# First Photos



## ribanett (Mar 21, 2008)

I have uploaded my first photos to my gallery. They are my first shot at pen photos[8D] Any help?  I want to get the photos right before I start building my website. My camera is a Canon Digital SLR. All photos were shot at f= 8.0 1/6 sec.


Thanks Larry


----------



## rherrell (Mar 21, 2008)

I'm not a photographer but I do think you need to lose that background. Pick a neutral color that shows off all your hard work.


----------



## gerryr (Mar 21, 2008)

[:0]OMG.  I have to say that is possibly the worst background I've seen.  You definitely don't want to use that if you're going to have a website where you're trying to sell pens.  That may seem abrupt, but believe it will drive people away.  Do a search on the internet and look at the websites for some of the big pen manufacturers and see what they use for backgrounds.

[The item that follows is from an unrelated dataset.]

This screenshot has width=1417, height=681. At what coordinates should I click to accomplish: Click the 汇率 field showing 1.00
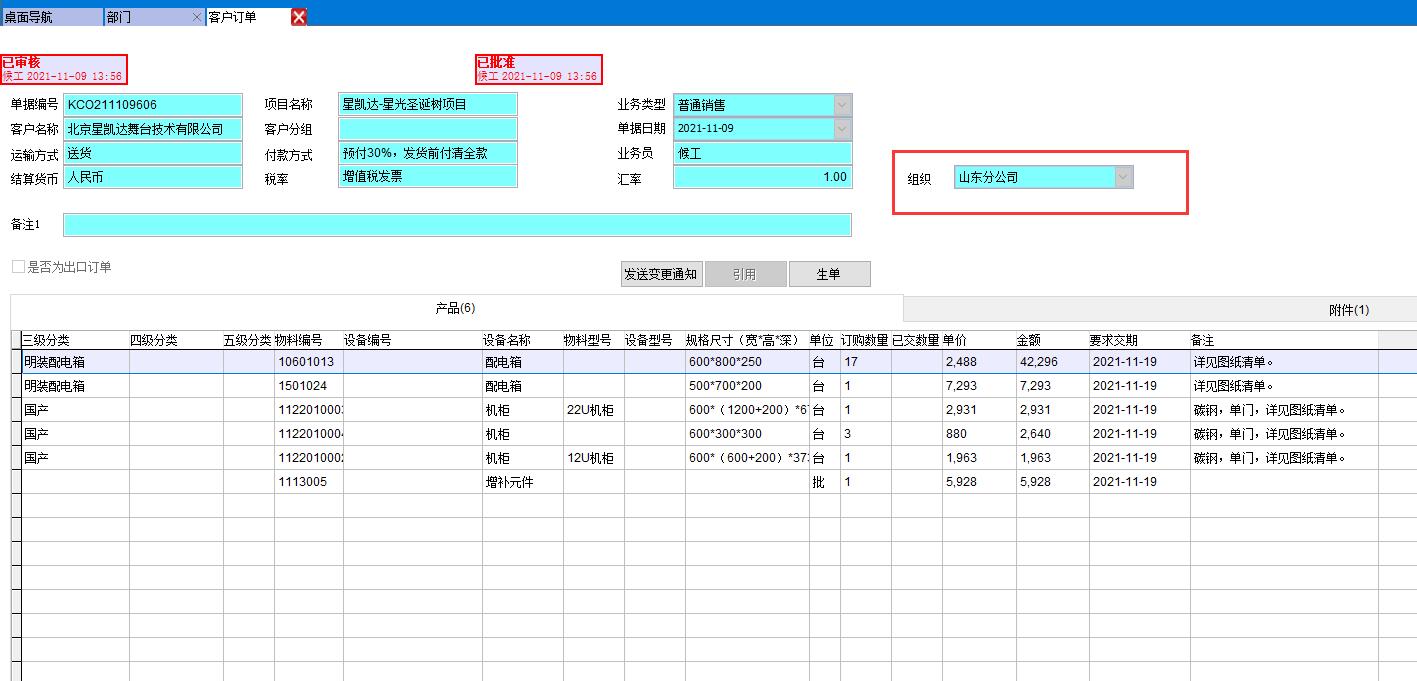763,177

Try another shot with a neutral background and post it here.  You'll get lots of comments.


----------



## gketell (Mar 21, 2008)

Your lighting looks spot on.  And your cropping in tight to show just the pens is awesome.

But Rick is right, that background is arguing for attention and winning over the pens.

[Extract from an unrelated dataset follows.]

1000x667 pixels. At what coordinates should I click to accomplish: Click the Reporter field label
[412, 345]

And in this one the colors are close enough to the pen's colors that they start to "blend" together losing the pen even more.






Whatever you are using to resize them down is doing a "rough" job of it.  It is creating grain across the whole photo which causes all items in it to look "similar", the pen, the stand, and the background all have equal grain so the pen is, yet again, not allowed to stand out as you want it to.

Your depth of field is perfect so the whole pen is in focus. 

So the two main things: change the background and change your picture resizer tools/methods to give better pictures after they are resized down.

You are REALLY close!
GK


----------